The Concept of Latent Variables

Unlike standard k-Means, which assigns each point to exactly one cluster, a Mixture of Gaussians assumes that the data is generated from a combination of several Gaussian distributions.

Latent Variable ($z$): A hidden variable that represents which Gaussian component a data point belongs to.
Generative Process: To generate a point, you first pick a cluster $k$ with probability $\pi_k$ (the mixing coefficient), and then draw a sample from that specific Gaussian $N(\mu_k, \Sigma_k)$.

Hard vs. Soft Clustering

The most significant difference between K-Means and MoG is the type of assignment:

K-Means (Hard): Every point belongs to exactly one cluster. This can be problematic for points located right between two clusters.
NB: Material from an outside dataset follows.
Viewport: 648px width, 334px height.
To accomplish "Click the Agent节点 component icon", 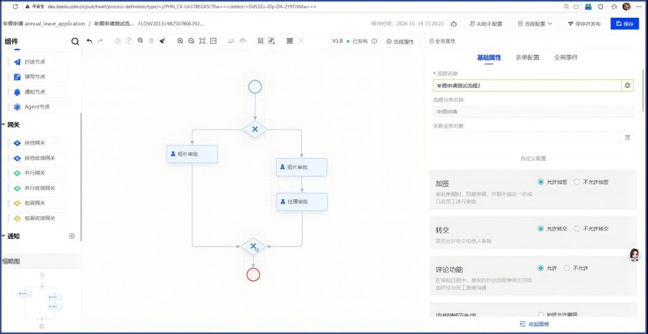I will pyautogui.click(x=18, y=107).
MoG (Soft): Every point has a “responsibility” weight. A point might be $70\%$ likely to belong to Cluster A and $30\%$ likely to belong to Cluster B. This is expressed as the posterior probability $P(z_k

x)$.

The EM Algorithm (Expectation-Maximization)

Since we don’t know which point belongs to which cluster (the latent variables are hidden), we cannot use standard Maximum Likelihood Estimation. Instead, we use the EM Algorithm, an iterative process:

E-Step (Expectation)

Calculate the responsibility ($\gamma$) that each component $k$ has for each data point $i$. This is based on the current parameters of the Gaussians:

$\gamma(z_{ik}) = \frac{\pi_k \mathcal{N}(x_i | \mu_k, \Sigma_k)}{\sum_{j=1}^{K} \pi_j \mathcal{N}(x_i | \mu_j, \Sigma_j)}$

M-Step (Maximization)

Update the parameters ($\mu, \Sigma, \pi$) to better fit the data, weighted by the responsibilities calculated in the E-step:

New Mean ($\mu_k$): The weighted average of all points.
New Covariance ($\Sigma_k$): The weighted covariance of the points.
New Mixing Coefficient ($\pi_k$): The average responsibility assigned to component $k$.

Key Advantages and Comparison

Flexibility: While K-Means assumes clusters are spherical (circular), MoG can handle elliptical clusters of different sizes and orientations by adjusting the covariance matrix $\Sigma$.
Overlapping Clusters: MoG handles overlapping data much more gracefully than K-Means due to its probabilistic “soft” assignments.
Density Estimation: MoG provides a full probability density function for the entire dataset, not just cluster centers.

Feature	K-Means	Mixture of Gaussians (MoG)
Assignment	Hard (0 or 1)	Soft (Probabilistic)
Cluster Shape	Spherical	Elliptical (Flexible)
Optimization	Minimize Inertia	Maximize Likelihood (via EM)
Complexity	Low / Fast	Moderate / Slower